The root word “poly” means “many,” as in polygon (many sides) or polyglot (speaking many languages—multilingual). In algebra, the word polynomial means “many terms,” where the phrase “many terms” can be construed to mean anywhere from one to an arbitrary, but finite, number of terms. Consequently, a monomial could be considered a polynomial, as could binomials and trinomials. In our work, we will concentrate for the most part on polynomials of a single variable. What follows is a more formal definition of a polynomial in a single variable \(x\).

Definition: Polynomials

The function p, defined by

\[p(x)=a_{0}+a_{1} x+a_{2} x^{2}+\cdots+a_{n} x^{n} \label{1}\]
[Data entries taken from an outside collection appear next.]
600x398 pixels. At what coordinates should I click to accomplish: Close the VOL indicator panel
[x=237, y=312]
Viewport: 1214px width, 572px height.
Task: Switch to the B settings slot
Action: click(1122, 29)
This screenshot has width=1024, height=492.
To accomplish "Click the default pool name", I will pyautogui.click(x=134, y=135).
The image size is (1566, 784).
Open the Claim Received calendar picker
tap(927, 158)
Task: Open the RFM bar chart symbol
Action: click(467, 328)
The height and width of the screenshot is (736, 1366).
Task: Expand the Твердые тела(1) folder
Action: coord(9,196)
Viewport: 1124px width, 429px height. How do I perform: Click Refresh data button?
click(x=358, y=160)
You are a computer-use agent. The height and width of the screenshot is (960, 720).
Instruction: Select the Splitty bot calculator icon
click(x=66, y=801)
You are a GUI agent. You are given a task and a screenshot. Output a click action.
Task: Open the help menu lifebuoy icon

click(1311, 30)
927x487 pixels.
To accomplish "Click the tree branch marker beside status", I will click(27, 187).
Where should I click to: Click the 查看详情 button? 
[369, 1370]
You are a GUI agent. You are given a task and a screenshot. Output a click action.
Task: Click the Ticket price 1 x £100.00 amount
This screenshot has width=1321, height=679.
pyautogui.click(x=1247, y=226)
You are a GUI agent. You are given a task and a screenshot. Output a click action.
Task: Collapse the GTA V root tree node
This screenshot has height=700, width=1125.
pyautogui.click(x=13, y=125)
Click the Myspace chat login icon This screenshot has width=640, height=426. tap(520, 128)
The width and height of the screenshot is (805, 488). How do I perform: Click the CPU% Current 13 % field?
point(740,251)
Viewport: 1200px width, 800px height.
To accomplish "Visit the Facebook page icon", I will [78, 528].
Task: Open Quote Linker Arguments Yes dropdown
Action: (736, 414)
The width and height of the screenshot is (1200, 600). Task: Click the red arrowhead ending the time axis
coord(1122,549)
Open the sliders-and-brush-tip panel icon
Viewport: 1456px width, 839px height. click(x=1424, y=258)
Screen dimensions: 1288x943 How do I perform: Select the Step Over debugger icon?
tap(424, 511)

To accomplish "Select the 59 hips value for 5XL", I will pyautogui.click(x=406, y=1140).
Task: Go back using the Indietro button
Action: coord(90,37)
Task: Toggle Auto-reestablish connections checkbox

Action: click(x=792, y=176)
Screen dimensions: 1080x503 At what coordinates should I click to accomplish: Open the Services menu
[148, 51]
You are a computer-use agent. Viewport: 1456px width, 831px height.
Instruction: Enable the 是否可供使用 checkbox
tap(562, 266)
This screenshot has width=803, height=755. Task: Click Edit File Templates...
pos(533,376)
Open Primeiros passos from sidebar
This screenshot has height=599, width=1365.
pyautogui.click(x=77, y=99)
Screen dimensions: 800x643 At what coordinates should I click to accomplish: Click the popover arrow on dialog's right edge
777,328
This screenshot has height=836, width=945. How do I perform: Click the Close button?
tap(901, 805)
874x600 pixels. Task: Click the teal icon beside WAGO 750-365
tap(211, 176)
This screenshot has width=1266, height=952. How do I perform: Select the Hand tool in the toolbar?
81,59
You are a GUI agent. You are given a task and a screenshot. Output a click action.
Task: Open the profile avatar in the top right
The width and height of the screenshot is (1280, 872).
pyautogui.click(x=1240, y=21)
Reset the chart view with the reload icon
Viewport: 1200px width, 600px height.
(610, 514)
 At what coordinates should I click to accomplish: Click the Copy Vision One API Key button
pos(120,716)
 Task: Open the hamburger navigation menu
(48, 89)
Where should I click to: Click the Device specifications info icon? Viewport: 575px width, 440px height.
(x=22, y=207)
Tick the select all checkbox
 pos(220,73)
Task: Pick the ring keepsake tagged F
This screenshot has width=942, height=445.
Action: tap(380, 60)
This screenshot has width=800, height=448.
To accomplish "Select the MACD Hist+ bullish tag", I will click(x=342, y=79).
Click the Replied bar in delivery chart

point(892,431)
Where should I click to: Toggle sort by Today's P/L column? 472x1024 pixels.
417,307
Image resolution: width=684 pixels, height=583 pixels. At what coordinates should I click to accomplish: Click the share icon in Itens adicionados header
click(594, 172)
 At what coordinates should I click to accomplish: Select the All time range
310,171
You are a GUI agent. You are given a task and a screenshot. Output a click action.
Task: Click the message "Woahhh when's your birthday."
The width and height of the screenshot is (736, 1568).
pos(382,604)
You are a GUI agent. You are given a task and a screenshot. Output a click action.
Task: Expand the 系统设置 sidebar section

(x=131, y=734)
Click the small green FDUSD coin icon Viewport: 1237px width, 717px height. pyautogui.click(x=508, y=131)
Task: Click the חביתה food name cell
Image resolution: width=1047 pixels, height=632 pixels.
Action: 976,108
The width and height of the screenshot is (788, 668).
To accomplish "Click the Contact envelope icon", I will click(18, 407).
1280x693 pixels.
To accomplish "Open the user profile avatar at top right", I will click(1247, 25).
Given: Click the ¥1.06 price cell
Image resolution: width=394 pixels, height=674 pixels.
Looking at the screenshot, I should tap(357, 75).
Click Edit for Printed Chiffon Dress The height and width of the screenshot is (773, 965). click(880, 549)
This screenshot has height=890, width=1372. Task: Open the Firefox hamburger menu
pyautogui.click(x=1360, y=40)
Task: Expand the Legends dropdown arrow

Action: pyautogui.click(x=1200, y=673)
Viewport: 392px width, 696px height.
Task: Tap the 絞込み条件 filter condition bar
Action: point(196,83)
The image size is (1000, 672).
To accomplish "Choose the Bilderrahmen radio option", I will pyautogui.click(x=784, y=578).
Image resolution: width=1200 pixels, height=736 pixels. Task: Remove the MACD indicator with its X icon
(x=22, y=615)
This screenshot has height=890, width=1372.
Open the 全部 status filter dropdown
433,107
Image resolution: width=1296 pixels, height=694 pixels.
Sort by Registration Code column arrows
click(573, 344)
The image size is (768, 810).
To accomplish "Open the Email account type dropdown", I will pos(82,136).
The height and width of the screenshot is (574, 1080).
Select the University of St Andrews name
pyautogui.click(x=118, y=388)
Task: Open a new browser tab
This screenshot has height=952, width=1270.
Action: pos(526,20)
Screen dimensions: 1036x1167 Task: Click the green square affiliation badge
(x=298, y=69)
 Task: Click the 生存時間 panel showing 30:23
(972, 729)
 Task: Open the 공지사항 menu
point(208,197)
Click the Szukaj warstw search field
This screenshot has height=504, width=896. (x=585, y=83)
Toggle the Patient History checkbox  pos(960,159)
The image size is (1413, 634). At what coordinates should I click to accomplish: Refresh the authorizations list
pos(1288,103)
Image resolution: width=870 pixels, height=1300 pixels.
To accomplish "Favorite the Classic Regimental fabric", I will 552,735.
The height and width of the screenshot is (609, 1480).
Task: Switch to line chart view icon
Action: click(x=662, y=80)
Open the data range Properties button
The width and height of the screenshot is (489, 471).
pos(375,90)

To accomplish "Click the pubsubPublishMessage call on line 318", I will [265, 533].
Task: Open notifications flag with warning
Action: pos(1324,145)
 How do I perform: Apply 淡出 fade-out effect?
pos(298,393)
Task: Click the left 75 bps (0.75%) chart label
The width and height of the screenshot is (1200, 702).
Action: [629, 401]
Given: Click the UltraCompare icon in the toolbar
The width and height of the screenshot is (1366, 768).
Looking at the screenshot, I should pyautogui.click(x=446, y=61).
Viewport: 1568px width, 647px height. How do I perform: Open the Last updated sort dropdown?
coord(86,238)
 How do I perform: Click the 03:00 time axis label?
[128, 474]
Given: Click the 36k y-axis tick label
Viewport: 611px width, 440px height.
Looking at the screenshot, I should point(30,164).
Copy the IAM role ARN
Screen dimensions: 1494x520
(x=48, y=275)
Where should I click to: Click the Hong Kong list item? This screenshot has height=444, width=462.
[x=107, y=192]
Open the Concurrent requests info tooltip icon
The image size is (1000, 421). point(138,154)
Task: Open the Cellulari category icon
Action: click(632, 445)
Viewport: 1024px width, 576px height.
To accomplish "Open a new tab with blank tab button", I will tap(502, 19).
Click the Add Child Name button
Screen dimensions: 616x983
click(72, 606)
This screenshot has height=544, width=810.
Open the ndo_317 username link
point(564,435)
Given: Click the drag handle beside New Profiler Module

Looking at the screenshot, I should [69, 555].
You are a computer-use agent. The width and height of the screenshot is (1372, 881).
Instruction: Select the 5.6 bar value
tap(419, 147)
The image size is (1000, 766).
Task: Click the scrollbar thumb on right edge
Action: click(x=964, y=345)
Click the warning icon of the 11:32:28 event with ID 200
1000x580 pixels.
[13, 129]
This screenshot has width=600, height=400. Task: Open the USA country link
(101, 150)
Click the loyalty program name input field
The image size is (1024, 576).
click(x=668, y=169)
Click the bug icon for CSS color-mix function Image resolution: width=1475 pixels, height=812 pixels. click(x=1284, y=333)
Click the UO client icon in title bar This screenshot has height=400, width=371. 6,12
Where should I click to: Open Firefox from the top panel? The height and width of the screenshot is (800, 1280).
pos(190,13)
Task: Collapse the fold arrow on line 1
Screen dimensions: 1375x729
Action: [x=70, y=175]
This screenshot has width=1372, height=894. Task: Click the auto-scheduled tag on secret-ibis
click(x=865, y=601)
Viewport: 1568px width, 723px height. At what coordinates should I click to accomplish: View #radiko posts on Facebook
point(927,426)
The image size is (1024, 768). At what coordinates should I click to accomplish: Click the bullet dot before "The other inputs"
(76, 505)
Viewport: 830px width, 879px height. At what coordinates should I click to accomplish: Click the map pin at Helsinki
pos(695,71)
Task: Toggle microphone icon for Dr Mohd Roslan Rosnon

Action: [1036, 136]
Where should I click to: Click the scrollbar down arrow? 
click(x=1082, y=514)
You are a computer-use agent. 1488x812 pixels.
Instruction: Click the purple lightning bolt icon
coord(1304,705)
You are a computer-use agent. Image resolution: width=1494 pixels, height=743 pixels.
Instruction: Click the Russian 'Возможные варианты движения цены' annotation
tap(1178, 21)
is called a **polynomial **in \(x\).

There are several important points to be made about this definition.

Note

- The polynomial in our definition in Equation \ref{1} is arranged in ascending powers of \(x\). We could just as easily arrange our polynomial in descending powers of \(x\), as in \[p(x)=a_{n} x^{n}+\cdots+a_{2} x^{2}+a_{1} x+a_{0}\]
- The numbers \(a_{0}, a_{1}, a_{2}, \dots, a_{n}\) are called the coefficients of the polynomial p. − If all of the coefficients are integers, then we say that “\(p\) is a polynomial with integer coefficients.” − If all of the coefficients are rational numbers, then we say that “\(p\) is a polynomial with rational coefficients.” − If all of the coefficients are real numbers, then we say that “\(p\) is a polynomial with real coefficients.”
- The degree of the polynomial \(p\) is \(n\), the highest power of \(x\).
- The leading term of the polynomial \(p\) is the term with the highest power of \(x\). In the case of Equation \ref{2}, the leading term is an \(x^n\).

Let’s look at an example.

Example \(\PageIndex{1}\)

Consider the polynomial

\[p(x)=3-4 x^{2}+5 x^{3}-6 x\nonumber\]

Find the degree, the leading term, and make a statement about the coefficients of p.

**Solution**

First, put the polynomial terms in order. Whether you use ascending or descending powers of x makes no difference. Choose one or the other. In descending powers of x,

\[p(x)=5 x^{3}-4 x^{2}-6 x+3 \label{5}\]

but in ascending powers of \(x\),

\[p(x)=3-6 x-4 x^{2}+5 x^{3} \label{6}\]

In either case, Equation \ref{5} or Equation \ref{6}, the degree of the polynomial is 3. Also, in either case, the leading term of the polynomial is 5\(x^{3}\). Because all coefficients of this polynomial are integers, we say that “p is a polynomial with integer coefficients.” However, all the coefficients are also rational numbers, so we could say that p is a polynomial with rational coefficients. For that matter, all of the coefficients of p are real numbers, so we could also say that p is a polynomial with real coefficients.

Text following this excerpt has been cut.